Wednesday, October 4, 2017
How Authors Forget Their Own Facts
When I was a younger reader, it used to bug me to no end when an author would mess up their own continuity. "They wrote it!" I'd think. "How could they forget that fact?"
Then I started doing multiple drafts of my own books, and sequels, and I realized how difficult it is to keep all of one's facts straight when sometimes they change in every draft!
I'm not a natural note-taker. I tend to trust my memory to remember things. Yet between my advancing age (haha) and my fibromyalgia brain fog, I've found that the old gray cells have become a little cluttered and fuzzy. I've got to keep notes in order to keep my stress levels down.
Microsoft Word has a track changes feature that is helpful when looking at changes you've made between drafts, but it makes for a choppy reading experience and I prefer to only use it when approving changes by an editor (and vice versa). To keep track of fact changes, I keep a daily log and I'll also leave comments for myself in the text to remember to sync up or double check any changes I make.
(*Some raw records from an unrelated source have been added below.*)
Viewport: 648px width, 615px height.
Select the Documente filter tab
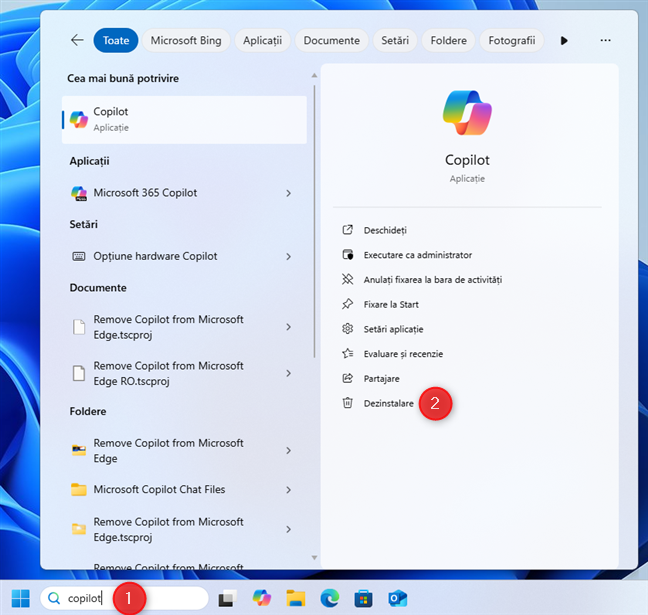332,41
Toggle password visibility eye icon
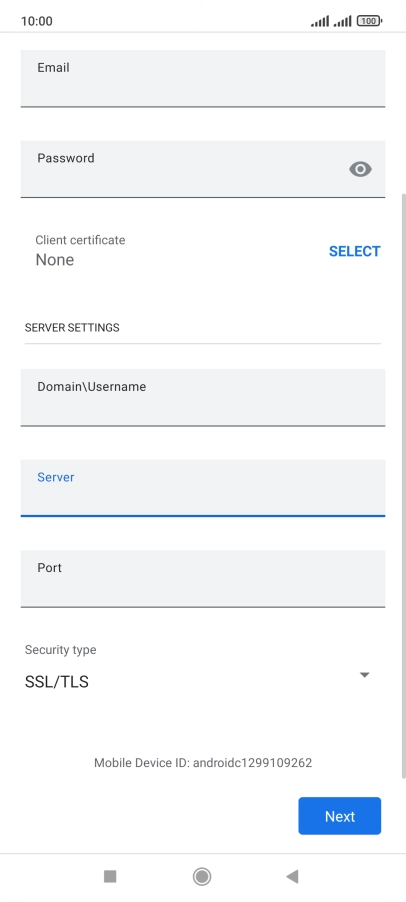Viewport: 406px width, 902px height. pos(360,169)
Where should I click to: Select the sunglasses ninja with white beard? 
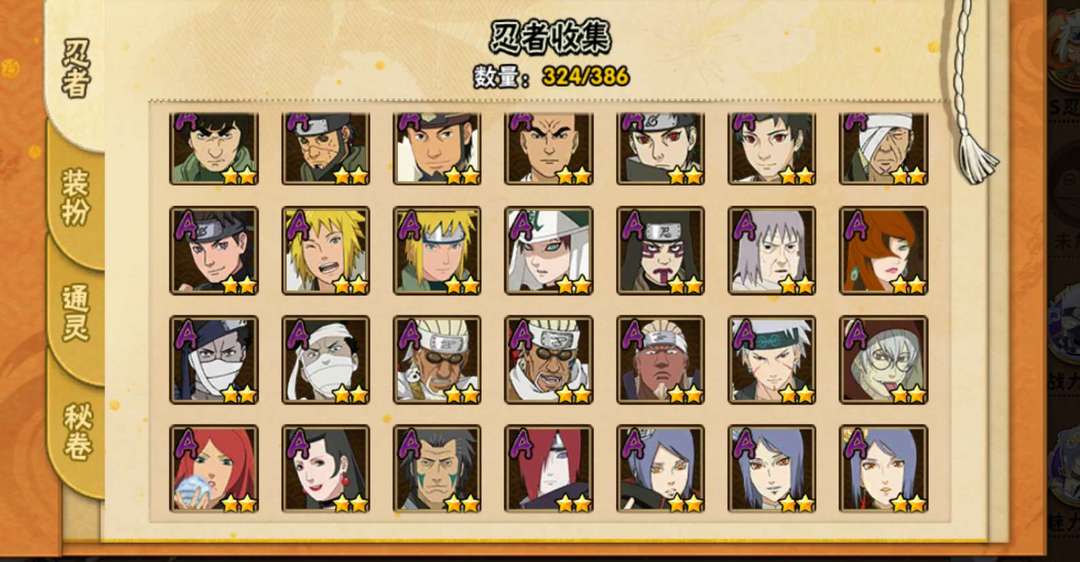pos(437,360)
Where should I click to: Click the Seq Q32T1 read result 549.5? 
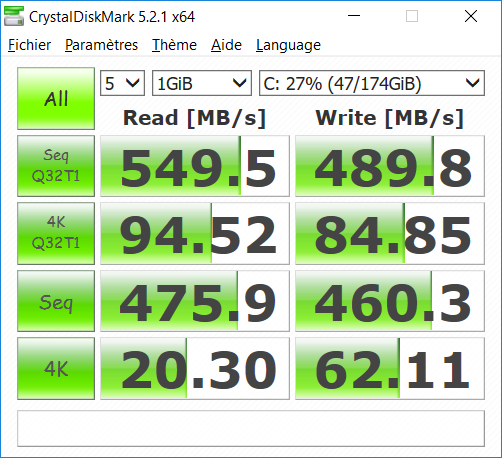coord(195,166)
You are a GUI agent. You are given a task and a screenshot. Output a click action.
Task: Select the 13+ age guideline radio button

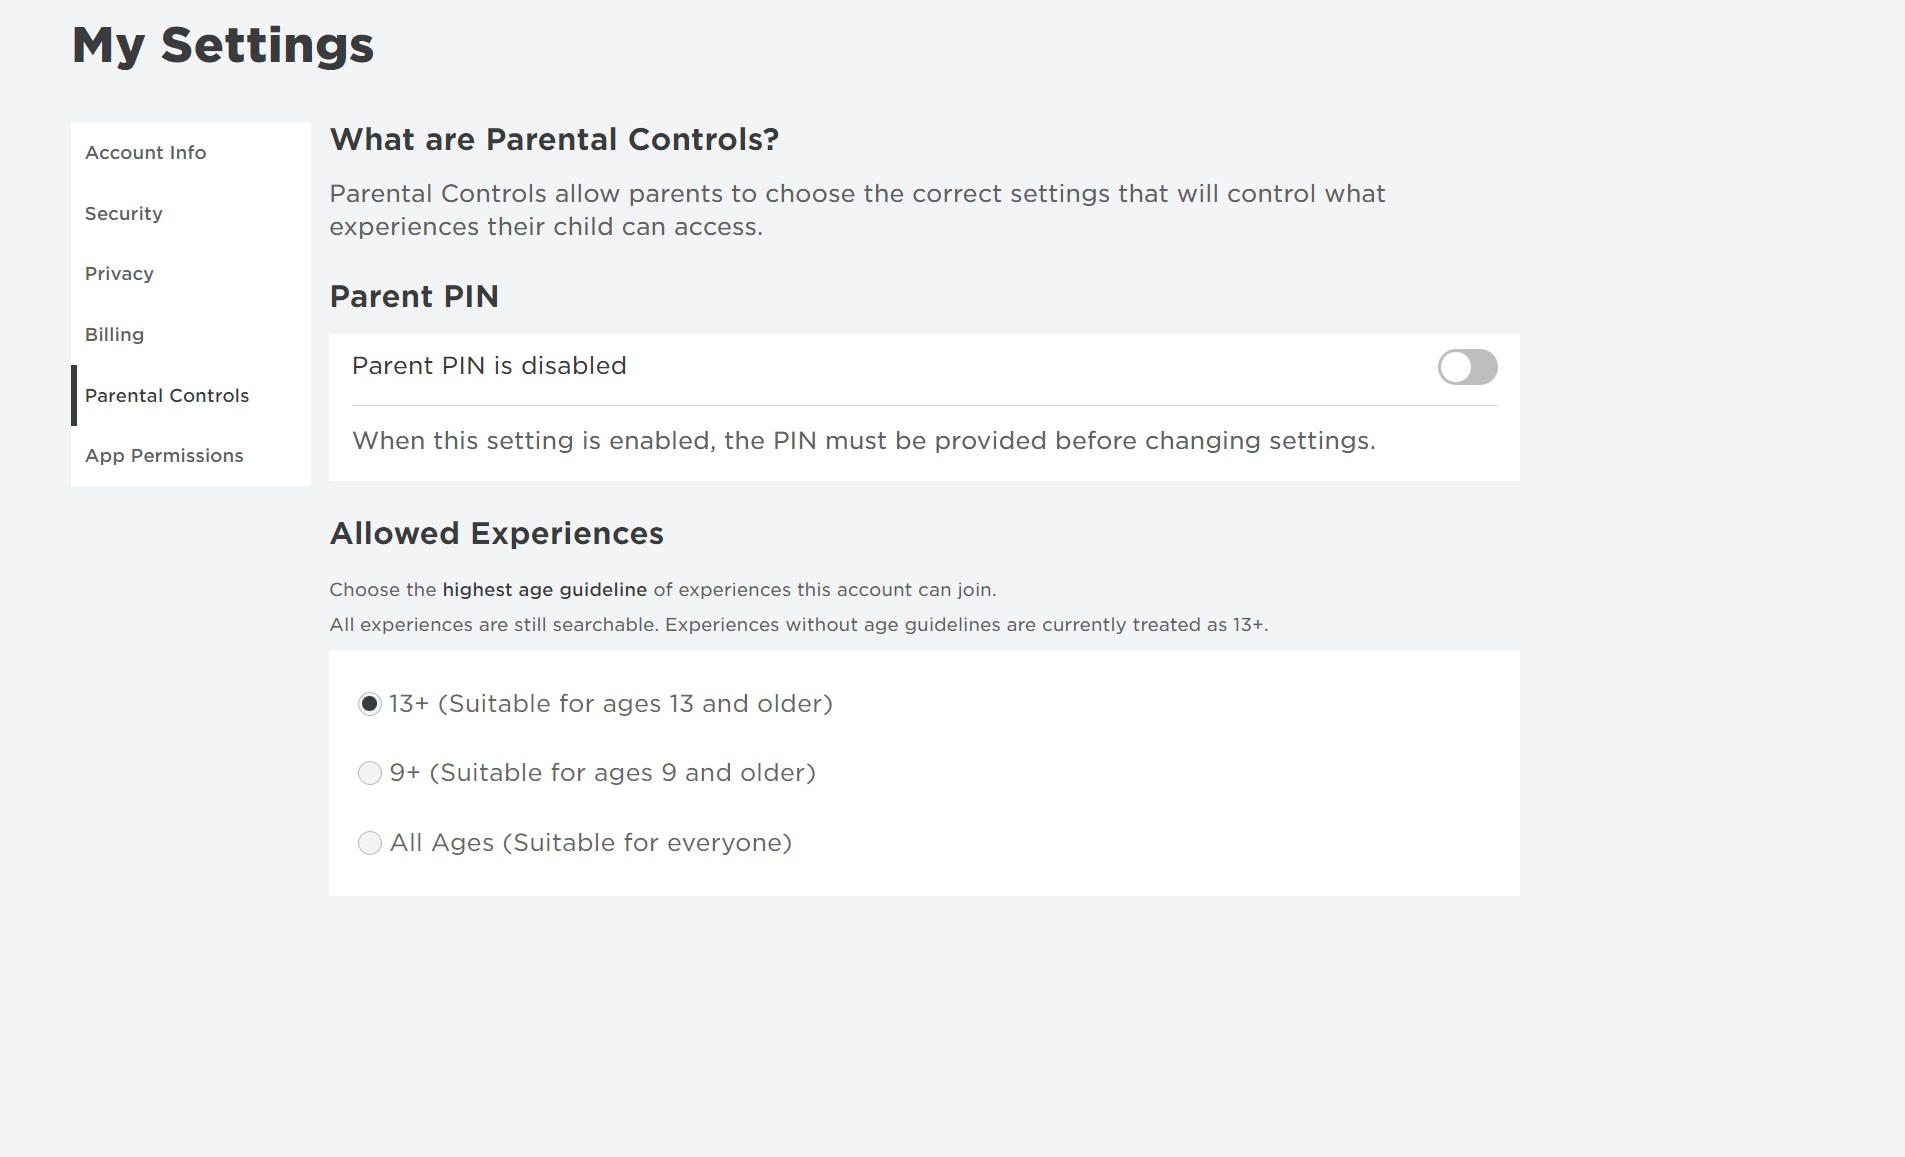[370, 704]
Today, word processors with tools like the in-text comments, find and replace, and track changes make the work of smoothing out continuity much easier. I'm in awe of those authors who hand wrote their novels (or used a typewriter) and still managed to keep things quite straight. I mean, anyone who has read the drafts of J.R.R. Tolkien knows that he changed hundreds of things throughout the course of writing his entries for Middle Earth, and somehow "The Lord of the Rings" remains fairly clear from a continuity standpoint. A good editor can catch a lot, but not everything, especially if you're doing a sequel and you got a new editor in-between projects.
So, anyhow, as I work hard to keep the continuity intact for "The Song of the Fay" I have developed greater appreciation and grace for all of the authors and editors who work hard to achieve the same tasks for their works.